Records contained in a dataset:
====================
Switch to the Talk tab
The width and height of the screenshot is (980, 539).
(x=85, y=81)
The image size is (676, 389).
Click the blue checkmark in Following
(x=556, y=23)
====================
# WORK REQUEST
After finding the line that contains "The image size is (676, 389)." in the records above, copy that line and each one after it exactly, through the final line.

# EXERCISE RESULT
The image size is (676, 389).
Click the blue checkmark in Following
(x=556, y=23)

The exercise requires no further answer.